══ Page excerpt ══

Plot of diameter of the semicircle and concentration of lactose.

3. Materials and Methods

3.1. Chemicals

β-Galactosidase and the EDC required for the conjugation were purchased from MP Biomedicals (Irvine, CA, USA). Gel-like CDs were synthesized in the lab. For the synthesis of CDs, citric acid (99.5–100%) was purchased from VWR (Radnor, PA, USA), and EDA (99%) and quinine hemisulfate monohydrate from Alfa Aesar (Tewksbury, MA, USA). Hydrochloric acid, Sodium chloride (99%) and sodium hydroxide were obtained from MP Biomedicals (Irvine, CA, USA). Compressed argon gas with ultra-high purity (99.99%) was procured from Airgas (Radnor, PA, USA).

3.2. Synthesis of CDs

Initially, EDA (5 mL) was heated in an oil bath up to 160 °C in a round bottom flask and 1 g of citric acid was added to it. The solution was heated constantly for 50 min until the citric acid reacted completely with the EDA. The reaction mixture was allowed to cool for 15 min to room temperature. At this time, the G-CDs start depositing at the bottom of the flask. The supernatant EDA was rinsed out with acetone. Then, CDs were then dissolved in 5 mL of water and heated using a rotavapor to completely evaporate the water at constant temperature under reduced pressure. Ultimately, gel-like CDs are formed, which we have named G-CDs.

═══
══ Dataset excerpts ══

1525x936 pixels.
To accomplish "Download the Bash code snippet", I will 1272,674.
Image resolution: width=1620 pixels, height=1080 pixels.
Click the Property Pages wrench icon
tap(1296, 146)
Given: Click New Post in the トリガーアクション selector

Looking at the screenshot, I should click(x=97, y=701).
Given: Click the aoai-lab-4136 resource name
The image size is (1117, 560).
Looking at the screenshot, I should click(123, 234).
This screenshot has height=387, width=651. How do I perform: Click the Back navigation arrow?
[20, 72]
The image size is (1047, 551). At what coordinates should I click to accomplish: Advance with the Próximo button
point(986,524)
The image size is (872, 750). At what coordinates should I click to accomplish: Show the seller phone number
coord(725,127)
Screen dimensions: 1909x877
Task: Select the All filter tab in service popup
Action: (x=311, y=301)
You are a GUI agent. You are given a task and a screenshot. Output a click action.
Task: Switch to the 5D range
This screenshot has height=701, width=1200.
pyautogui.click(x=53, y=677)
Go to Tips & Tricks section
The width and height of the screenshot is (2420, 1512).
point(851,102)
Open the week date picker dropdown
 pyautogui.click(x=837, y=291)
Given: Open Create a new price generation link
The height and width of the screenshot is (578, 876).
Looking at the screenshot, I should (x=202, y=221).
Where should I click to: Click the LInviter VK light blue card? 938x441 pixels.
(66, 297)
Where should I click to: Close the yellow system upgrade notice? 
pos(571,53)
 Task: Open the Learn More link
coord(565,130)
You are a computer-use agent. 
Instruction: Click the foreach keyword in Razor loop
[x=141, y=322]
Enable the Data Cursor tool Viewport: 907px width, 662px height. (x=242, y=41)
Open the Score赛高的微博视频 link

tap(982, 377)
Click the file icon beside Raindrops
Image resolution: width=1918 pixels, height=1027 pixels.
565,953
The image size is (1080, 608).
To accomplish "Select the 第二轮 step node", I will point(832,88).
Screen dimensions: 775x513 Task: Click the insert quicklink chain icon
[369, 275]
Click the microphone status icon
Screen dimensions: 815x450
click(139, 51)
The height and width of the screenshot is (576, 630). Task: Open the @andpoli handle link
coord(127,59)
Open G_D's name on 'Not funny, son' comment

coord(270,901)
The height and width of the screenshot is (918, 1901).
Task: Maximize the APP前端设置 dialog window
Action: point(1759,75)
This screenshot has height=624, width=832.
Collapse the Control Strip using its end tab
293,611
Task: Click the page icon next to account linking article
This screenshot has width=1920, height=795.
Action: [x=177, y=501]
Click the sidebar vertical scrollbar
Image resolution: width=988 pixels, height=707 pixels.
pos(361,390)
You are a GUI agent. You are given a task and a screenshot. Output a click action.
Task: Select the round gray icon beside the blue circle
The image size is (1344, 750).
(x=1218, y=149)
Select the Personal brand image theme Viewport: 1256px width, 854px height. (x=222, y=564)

═══

▸ **Task details**:
Copy the materials and methods excerpt word for word from "3. Materials and" to "(Radnor, PA, USA).". The entries bear no relation to the materials and methods excerpt.

▸ **Response to the exercise**:
3. Materials and Methods

3.1. Chemicals

β-Galactosidase and the EDC required for the conjugation were purchased from MP Biomedicals (Irvine, CA, USA). Gel-like CDs were synthesized in the lab. For the synthesis of CDs, citric acid (99.5–100%) was purchased from VWR (Radnor, PA, USA), and EDA (99%) and quinine hemisulfate monohydrate from Alfa Aesar (Tewksbury, MA, USA). Hydrochloric acid, Sodium chloride (99%) and sodium hydroxide were obtained from MP Biomedicals (Irvine, CA, USA). Compressed argon gas with ultra-high purity (99.99%) was procured from Airgas (Radnor, PA, USA).